Safety Pins in Solidarity: The Powerful Fashion Statement You’re Seeing Everywhere


Forget wearing your heart, figuratively, on your sleeve when you can wear a safety pin, literally, on your shirt.

After the United Kingdom voted to leave the European Union this summer — or what is referred to colloquially as Brexit — many opposed to the vote there started wearing safety pins on their clothing. The Brexit vote was widely thought of throughout Europe as an anti-immigration and anti-minority movement, and hate crimes against people of color spiked in the days following the vote. Those who did not share these sentiments started wearing safety pins on their clothing as a sign of solidarity with immigrants and minorities — and a way to visually signal to others that they were, physically, not a threat.

Following the election of Republican nominee Donald J. Trump on Tuesday, Nov. 8, to the office of the presidency, many in the United States are now doing the same and encouraging others to spread the word, bringing this repudiation of rhetoric targeting religious and racial minorities across the pond. With reports of hate crimes and KKK rallies, many feel that publicly identifying themselves as an ally against such violence is crucial.

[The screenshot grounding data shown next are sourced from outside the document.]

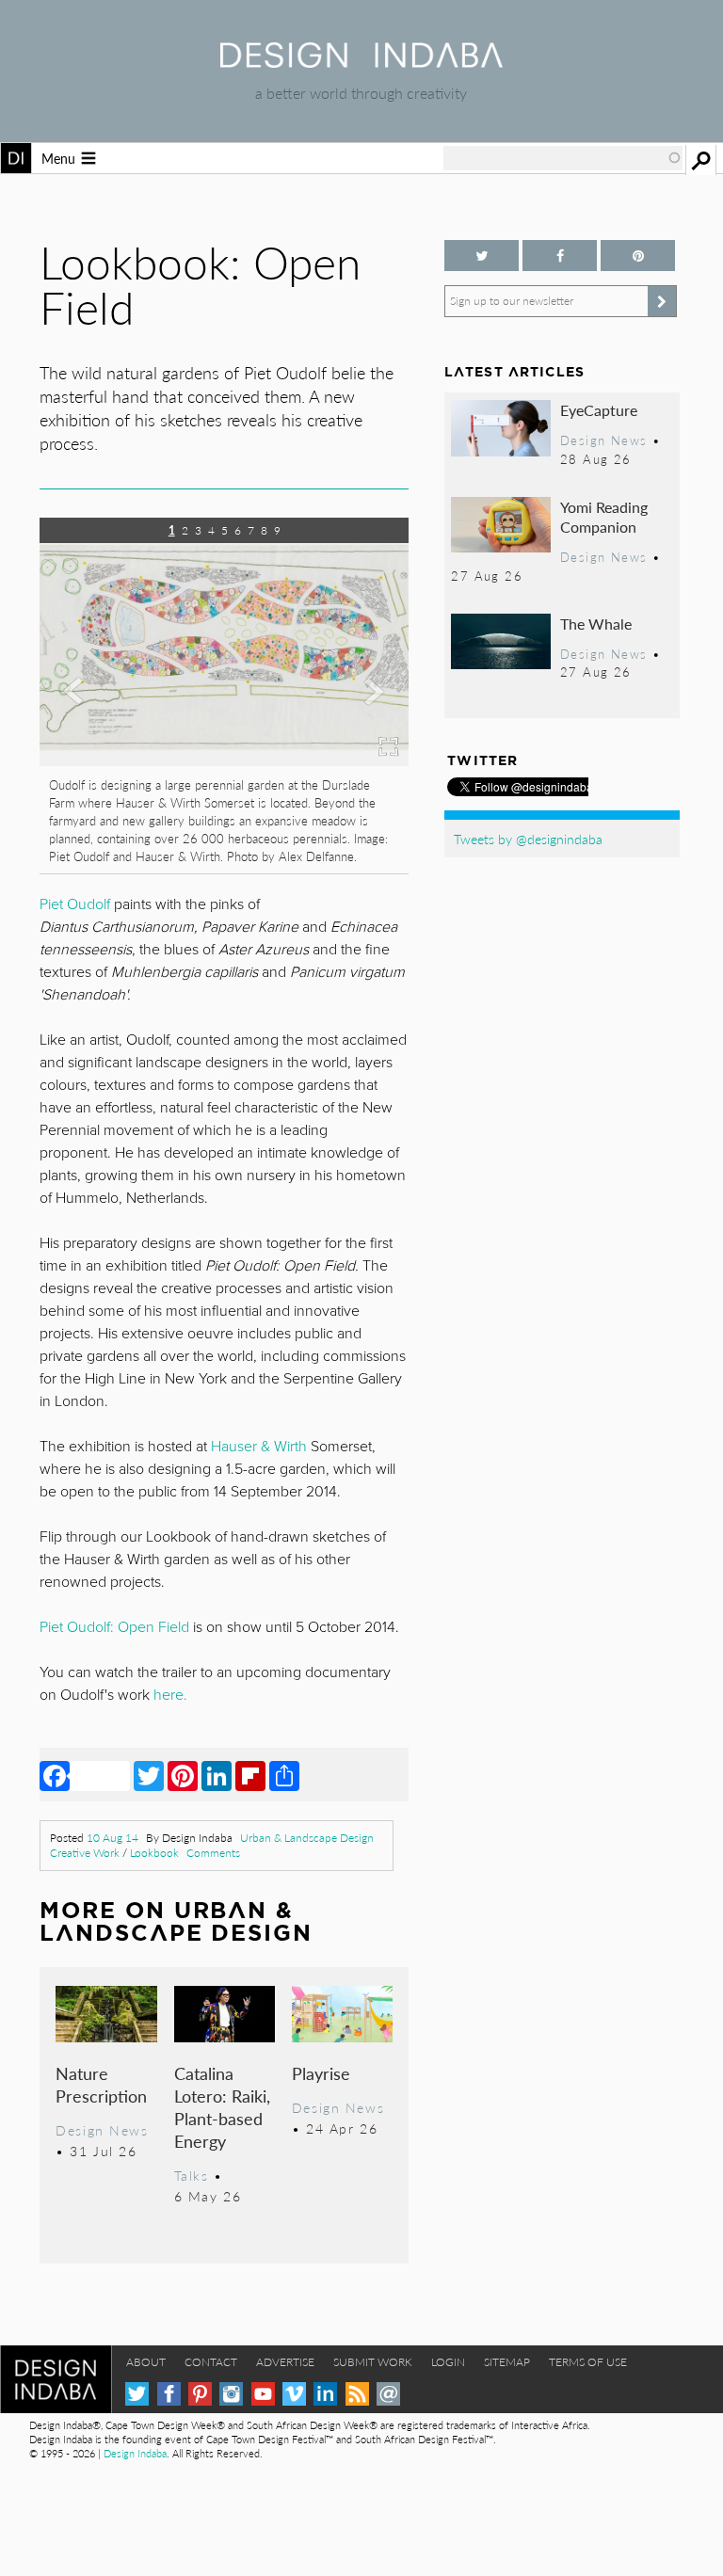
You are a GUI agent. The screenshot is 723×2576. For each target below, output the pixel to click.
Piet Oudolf (75, 904)
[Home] (361, 61)
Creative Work (85, 1853)
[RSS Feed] (357, 2394)
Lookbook (154, 1853)
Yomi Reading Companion (604, 517)
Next (354, 737)
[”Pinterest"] (638, 255)
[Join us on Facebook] (559, 255)
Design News (102, 2129)
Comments (213, 1853)
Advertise (285, 2362)
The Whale (596, 623)
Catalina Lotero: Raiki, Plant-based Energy (222, 2106)
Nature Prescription (101, 2084)
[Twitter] (149, 1775)
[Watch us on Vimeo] (294, 2394)
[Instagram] (231, 2394)
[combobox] (563, 158)
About (146, 2362)
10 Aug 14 (112, 1838)
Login (448, 2362)
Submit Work (372, 2362)
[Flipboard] (250, 1775)
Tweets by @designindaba (528, 838)
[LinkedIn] (216, 1775)
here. (170, 1695)
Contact (211, 2362)
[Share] (284, 1775)
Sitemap (507, 2362)
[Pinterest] (183, 1775)
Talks (191, 2175)
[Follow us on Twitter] (481, 255)
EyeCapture (598, 410)
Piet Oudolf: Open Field (114, 1627)
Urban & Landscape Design (307, 1838)
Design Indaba (135, 2453)
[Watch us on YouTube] (263, 2394)
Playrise (321, 2073)
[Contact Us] (388, 2394)
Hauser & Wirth (259, 1446)
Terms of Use (588, 2362)
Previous (95, 737)
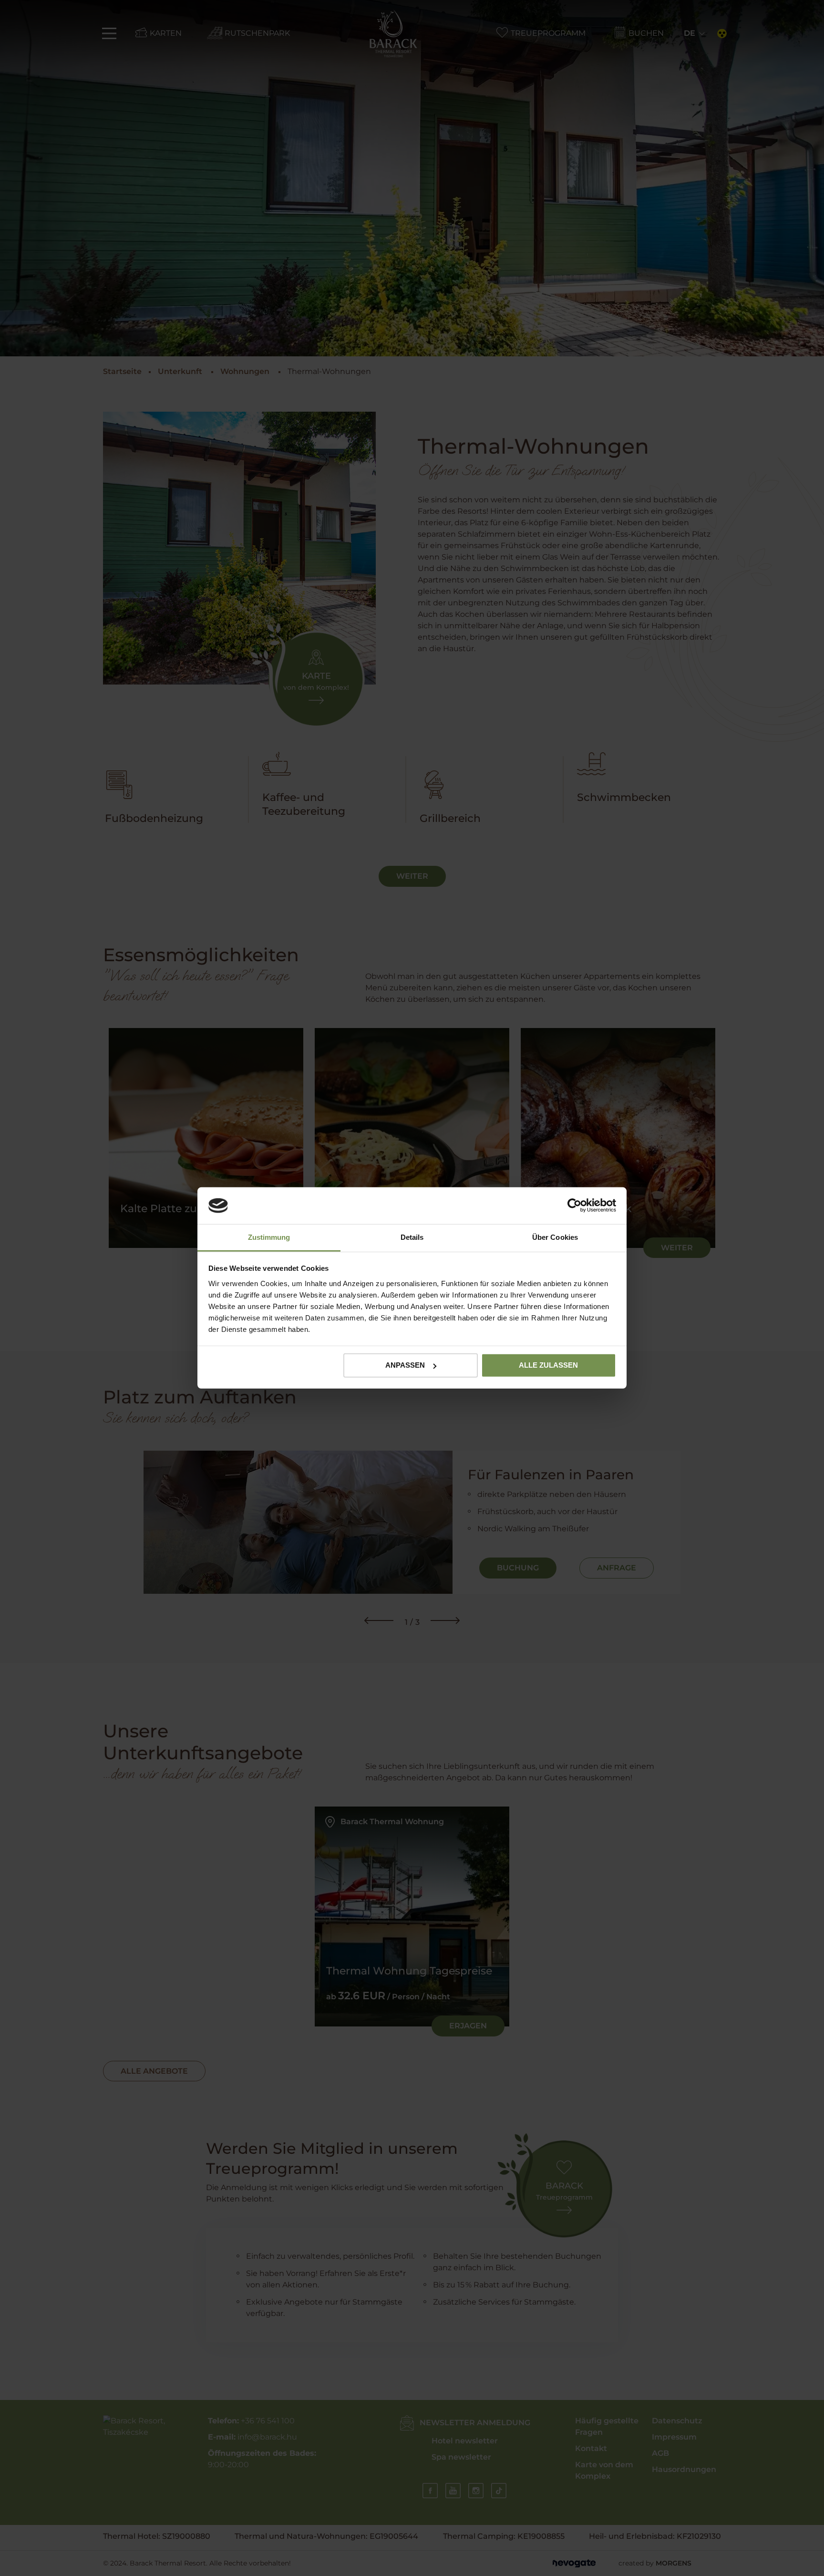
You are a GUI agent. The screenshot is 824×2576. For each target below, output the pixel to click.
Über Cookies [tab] (555, 1237)
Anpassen (405, 1365)
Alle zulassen (548, 1365)
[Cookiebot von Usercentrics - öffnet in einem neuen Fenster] (574, 1205)
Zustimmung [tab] (269, 1237)
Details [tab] (412, 1237)
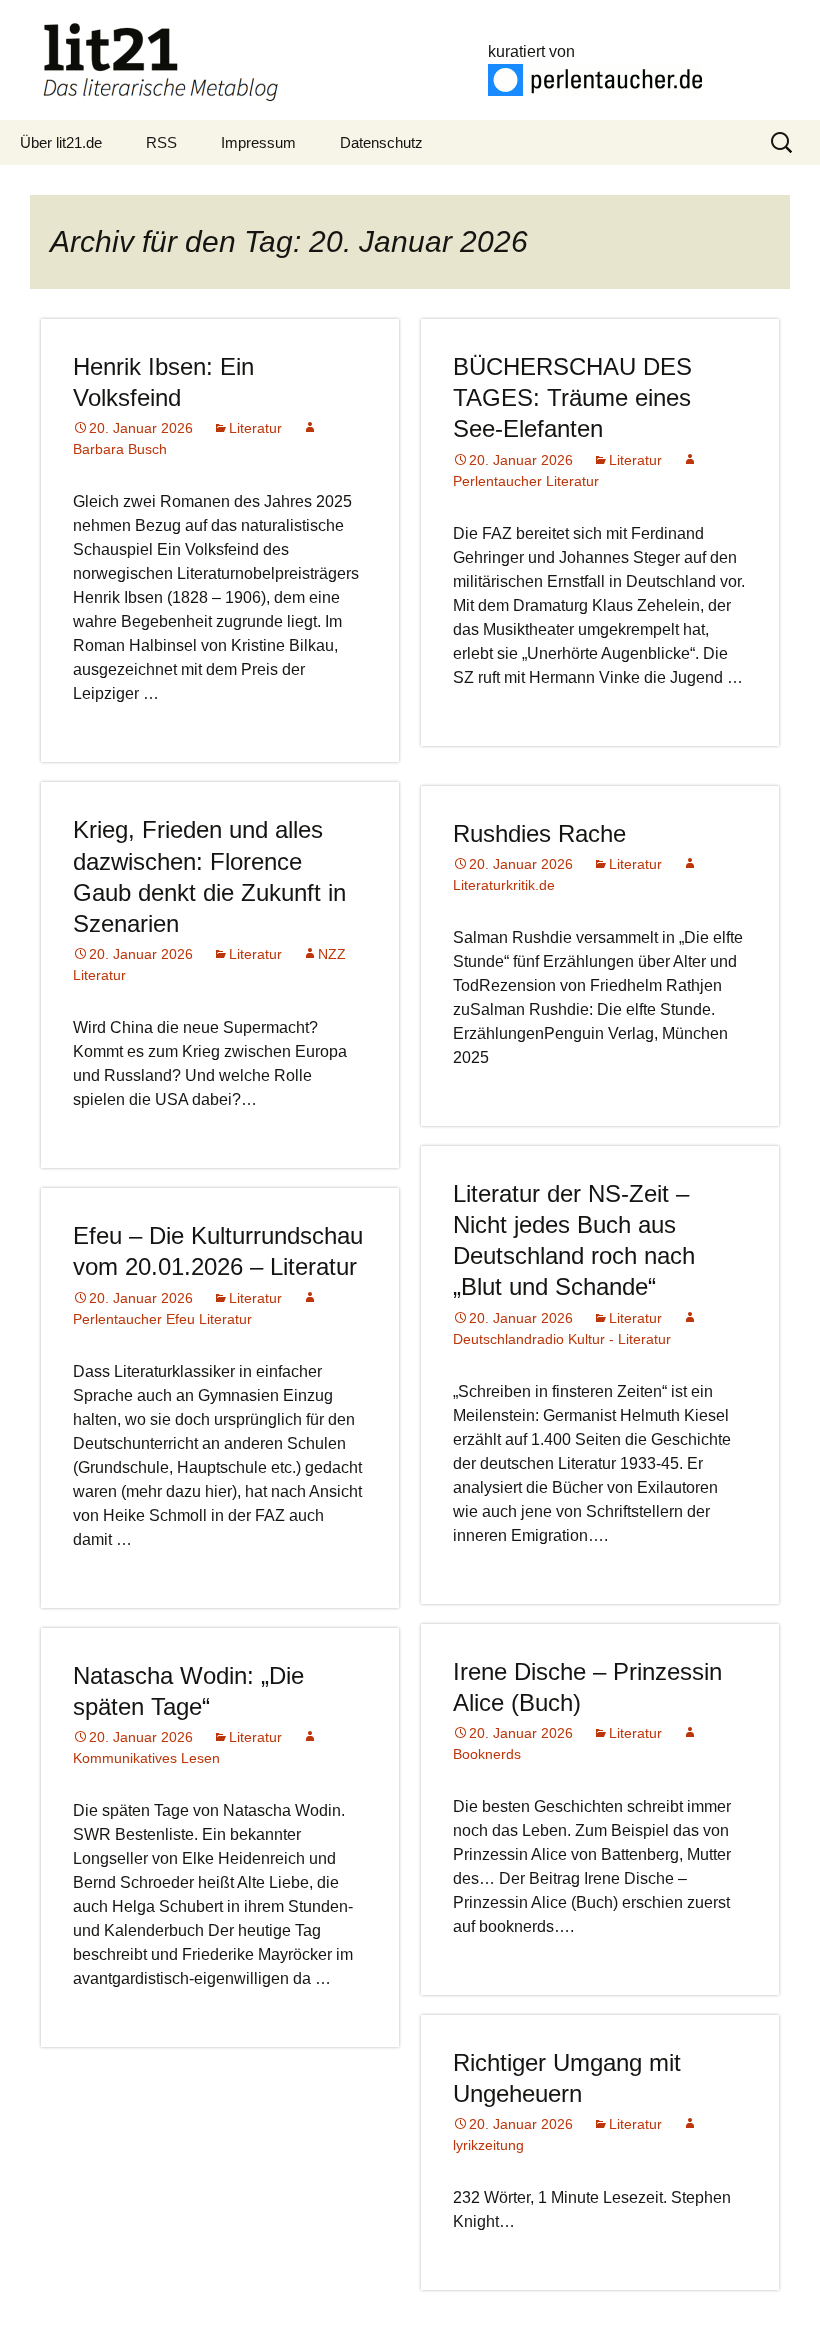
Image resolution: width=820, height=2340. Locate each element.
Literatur (255, 428)
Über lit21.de (61, 142)
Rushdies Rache (539, 833)
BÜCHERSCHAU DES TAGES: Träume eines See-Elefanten (572, 397)
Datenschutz (381, 142)
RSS (161, 142)
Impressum (258, 142)
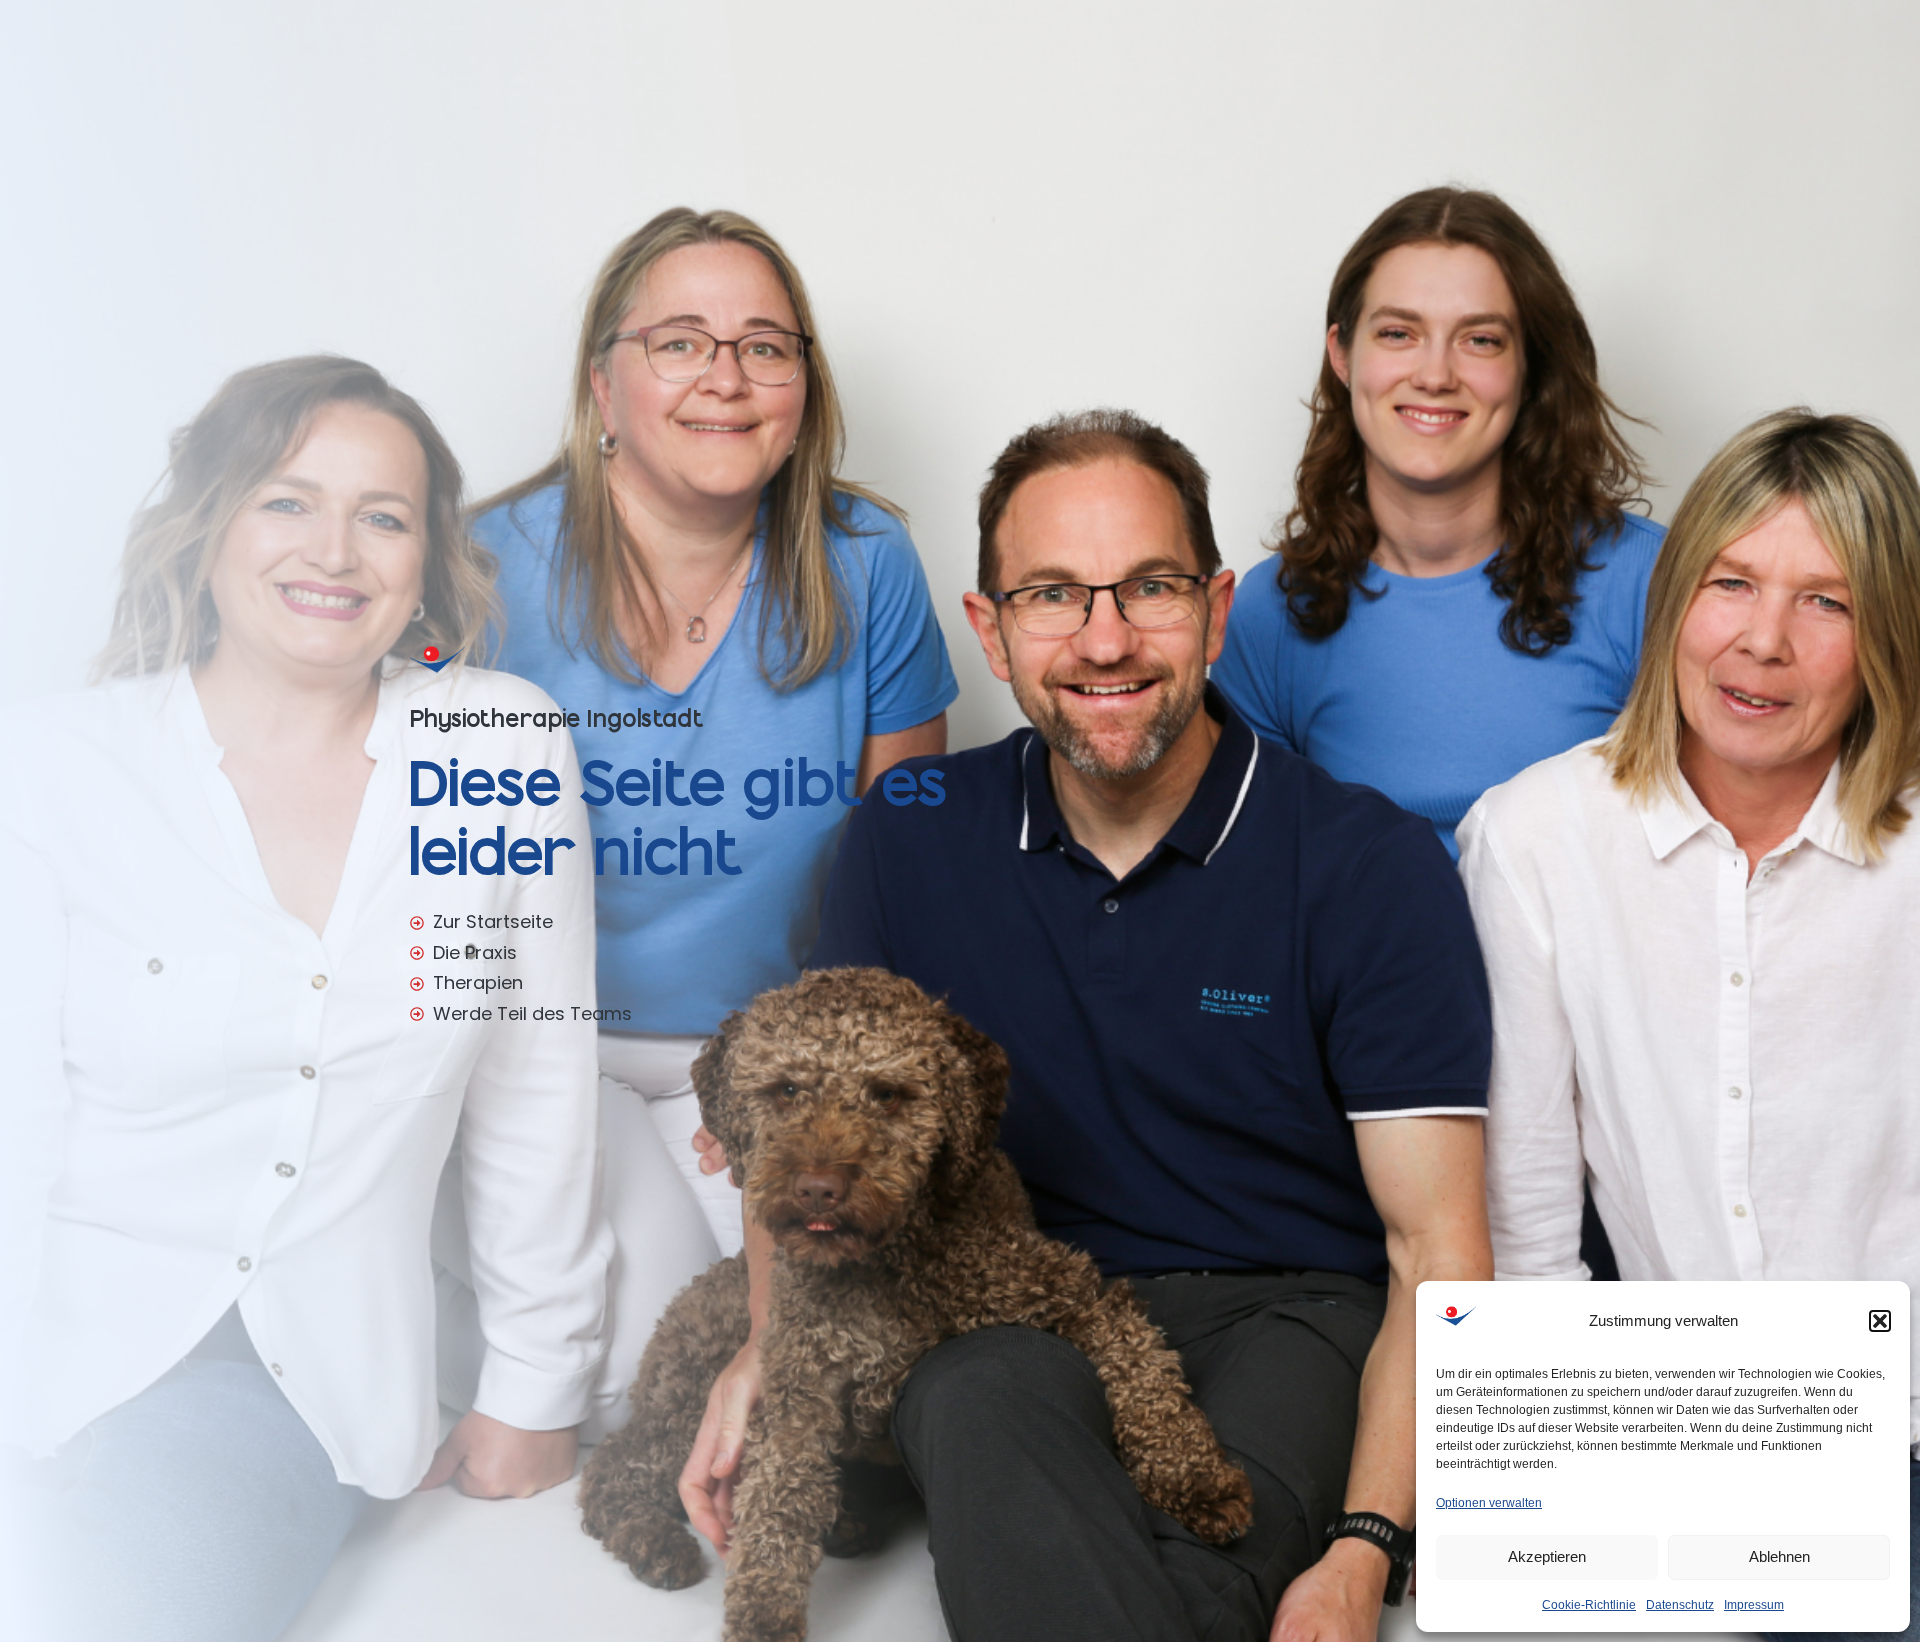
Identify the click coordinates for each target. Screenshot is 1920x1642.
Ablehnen (1779, 1556)
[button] (1880, 1321)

Ansley Husack of Marietta, Ga., is one woman trying to spread the word. She tells Yahoo Style that after the presidential election earlier this week, she saw a friend who lives in the United Kingdom post on Facebook asking if anyone in the United States had started wearing and sharing safety pins yet, as they had in Britain after Brexit. Husack then shared her friend’s post in the secret Facebook groups Dream Warriors — a group that started as a collection of Atlanta-area women who wanted a place to stand up for gender and racial equality, LGBTQ rights, immigrants and refugees, and any marginalized group that has since gone nationwide in its membership — and Pantsuit Nation, a group for supporters of Democratic nominee and former Secretary of State Hillary Clinton.

Husack said that the idea of bringing the safety pin movement to the U.S. seemed so necessary — and that social media seemed like a “no-brainer as where to get the ball rolling.”

“I feel like my Facebook news feed has been swapped out over the past day from people posting, saying ‘I’m so afraid’ and ‘Stop the hate’ to ‘We have to fight this hatred, this bully in a presidential office, and fight this with love — how do we do that best?’ [Wearing safety pins] is the perfect way. It’s silent protest. It’s using something in your household and putting it on your clothes and saying I believe in love, not hate. It’s saying to others, I will stand by you, sit by you, fight for you if someone comes out against you. It’s something you can do instead of just posting on Facebook,” Husack says. “It’s action instead of inaction as a form of grieving about what happened in this election.”

People are certainly getting behind the movement quickly.

Children’s book author Mo Willems tweeted a drawing of his iconic Knuffle Bunny character wearing a safety pin:

And he’s not the only one.

“Movements don’t happen if you don’t know they’re happening,” Husack adds, saying how thrilled she has been to see the way the safety pin — and people posting and sharing images of themselves wearing their pins with the hashtag #safetypin — has gone viral. “I know there are people marching down the streets right now too, but this movement is quieter. And people need to share it to make sure that the marginalized — people of color, the disabled, any religious minority group — know what it means and can see the pins and know that [the person wearing it] is a safe spot. It’s a good way to feel like you’re doing something and not letting hate win.”